#### AIM OF THE TASK
The records below are to be reproduced exactly, with every picture left out.

#### GIVEN DATA
◆ ◆ ◆
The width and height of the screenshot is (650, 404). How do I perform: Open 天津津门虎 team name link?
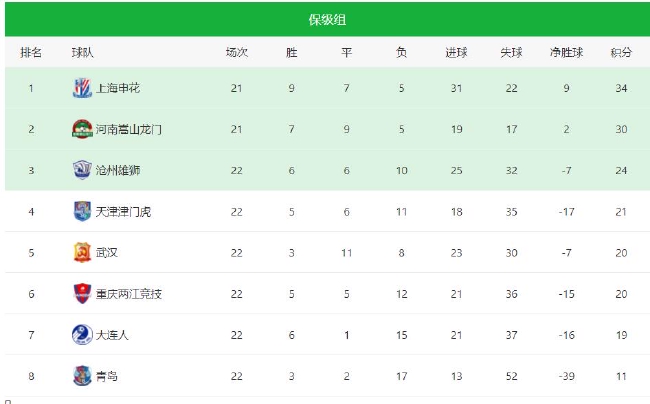click(124, 212)
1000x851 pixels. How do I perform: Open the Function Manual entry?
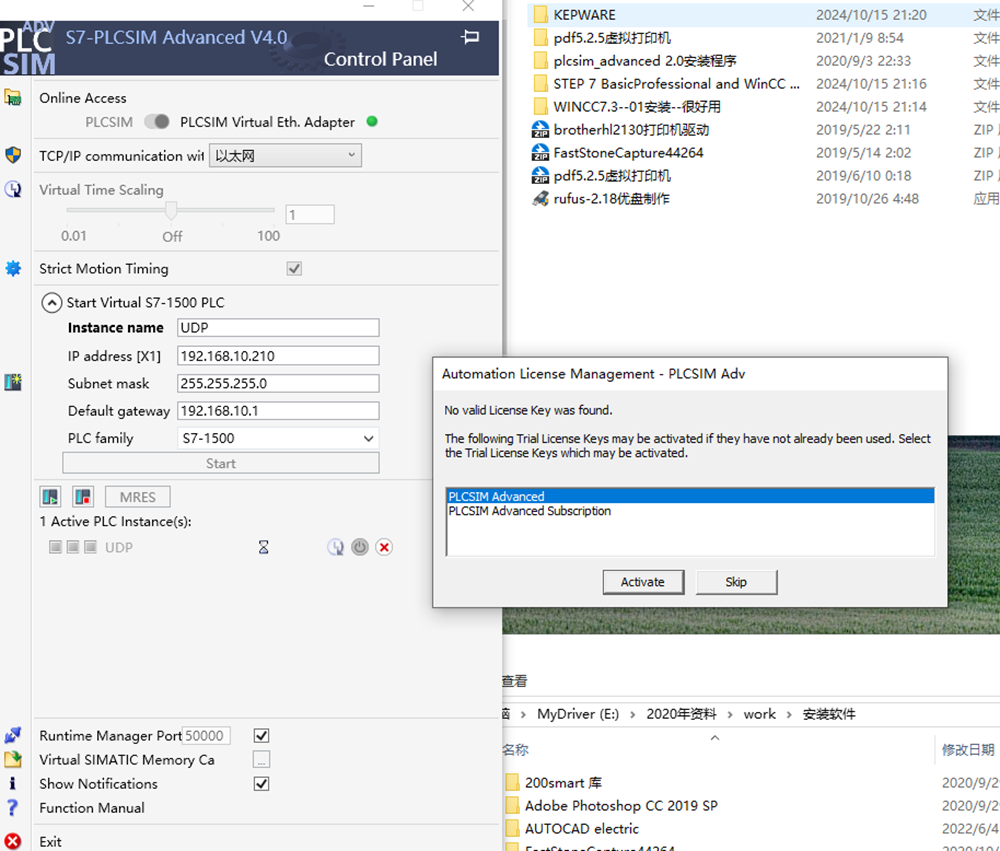pos(92,808)
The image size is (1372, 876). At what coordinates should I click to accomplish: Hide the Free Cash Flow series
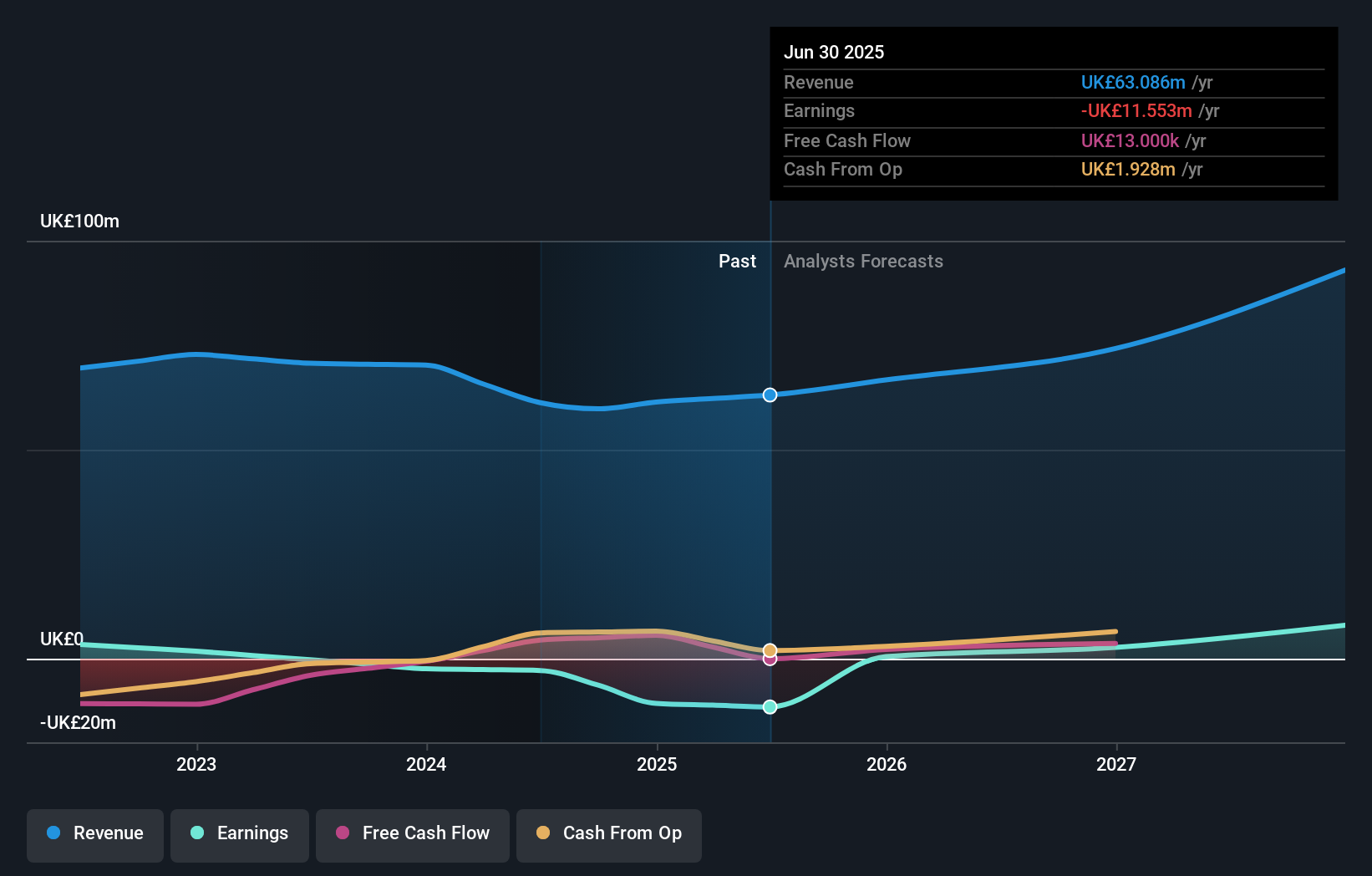point(413,834)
◆ ◆ ◆
#### RESULT OF THE EXERCISE
The width and height of the screenshot is (650, 404). How do I perform: Open 天津津门虎 team name link?
click(124, 212)
1000x851 pixels. How do I perform: Open the Function Manual entry?
pos(92,808)
The image size is (1372, 876). At what coordinates should I click to accomplish: Hide the Free Cash Flow series
point(413,834)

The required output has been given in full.